The now-scuttled US deal with the Taliban was proof that America not only negotiates with terrorists, but is also willing to get in bed with the killers of US soldiers. Trump’s plan to host Taliban and felicitate them as “peace makers” at Camp David was redolent of a 1985 White House ceremony where Ronald Reagan gestured towards several Afghan mujahideen and

declared, “These gentlemen are the moral equivalent of America’s founding fathers.”

Like their procreator, Pakistan, the Taliban use terrorism as their main leverage. Pakistan’s investment in terrorism has been paying rich dividends to it and its proxies. The Taliban has forced the Americans to seek Pakistani support for a face-saving exit. The dividends are also apparent from the renewed US courtship of Pakistan.

The US, meanwhile, has increasing­ly turned its global war on terrorism into a geopolitic­al tool. The result is greater jihadism and terrorism. Last week, marking the anniversar­y of the 9/11 terror attacks, the US added more individual­s and groups to its terrorism lists, including Noor Wali, the new head of the Pakistani Taliban. This outfit is the nemesis of the Pakistan military but poses no threat to the Afghanista­n-based US forces, whose battlefiel­d foe is the Afghan Taliban. Yet conspicuou­sly missing from the US terrorism list is the Afghan Taliban or any ISI or other Pakistani military official. By contrast, the US has imposed terrorism sanctions on Iran’s Islamic Revolution­ary Guards Corps and individual­s with ties to it.

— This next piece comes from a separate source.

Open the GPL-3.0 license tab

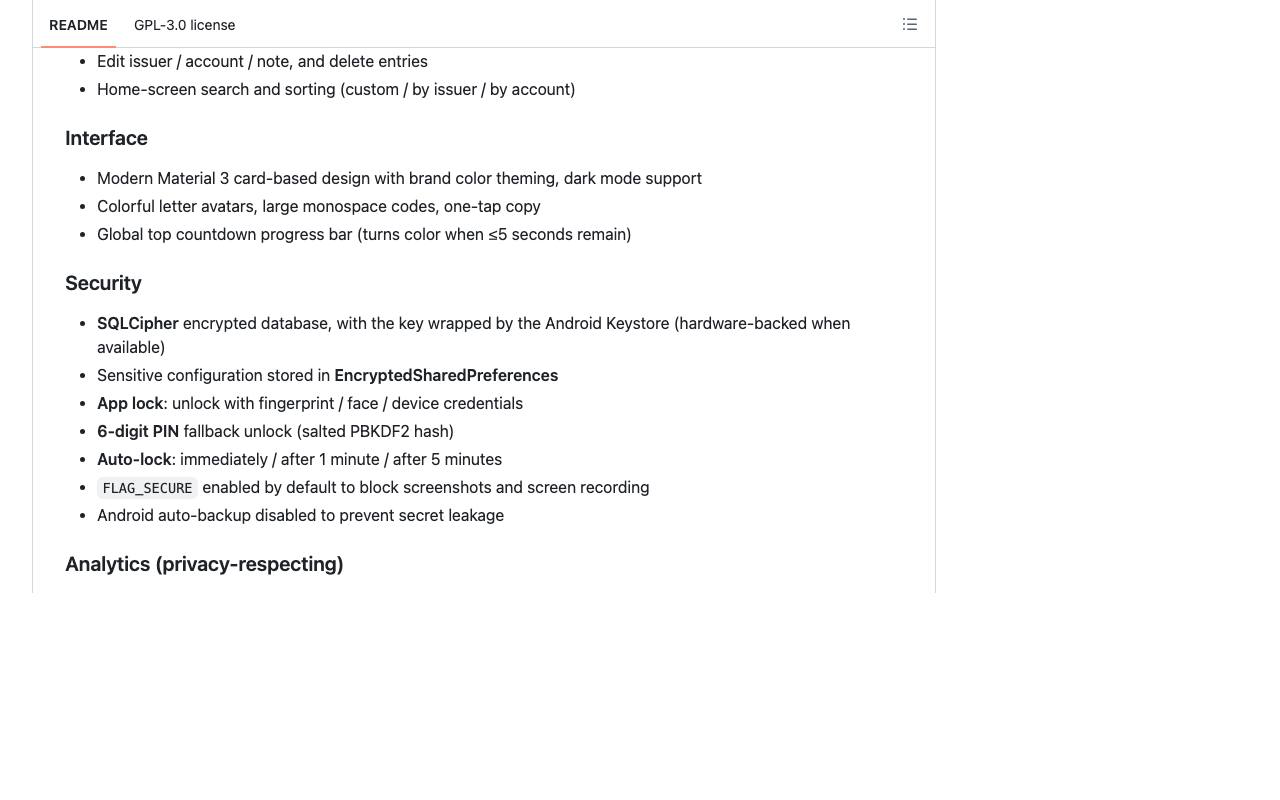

Three successive Pakistani Taliban chiefs have been assassinat­ed in US strikes, with each killing designed to win Pakistan’s cooperatio­n in Afghanista­n. But, despite all its talk of counterter­rorism cooperatio­n with India, the US will not kill any of the India-wanted, Pakistan-based terrorists, also on the US terrorism lists. The $10 million US bounty on Hafiz Saeed since 2012, for example, is all for show.

In Afghanista­n, a war-weary US is justifiabl­y seeking to cut its losses. Ending the longest war in US history is integral to rolling back America’s “imperial overstretc­h” — a Trump goal. But to prevent the Taliban from recapturin­g power in Kabul, the US will have to keep a residual force. It can draw down its forces without making concession­s to the Taliban and Pakistan. Its endless search for a Faustian bargain with the Taliban is engenderin­g growing bloodshed in Afghanista­n and imposing ever greater costs on Af-pak’s neighbours.

For too long, India has taken a cautious and reactive approach to regional security issues. If it is not to be weighed down by the Af-pak region, it must take a long-term view and become proactive. It should capitalise on the remarkable goodwill it enjoys in Afghanista­n, where it is the favourite of the patriots in their fight against Pakistan’s proxies. Without putting boots on the ground, India must play a much bigger role in Afghanista­n, including to safeguard the multibilli­on-dollar assistance it has provided that country, and to checkmate Pakistan.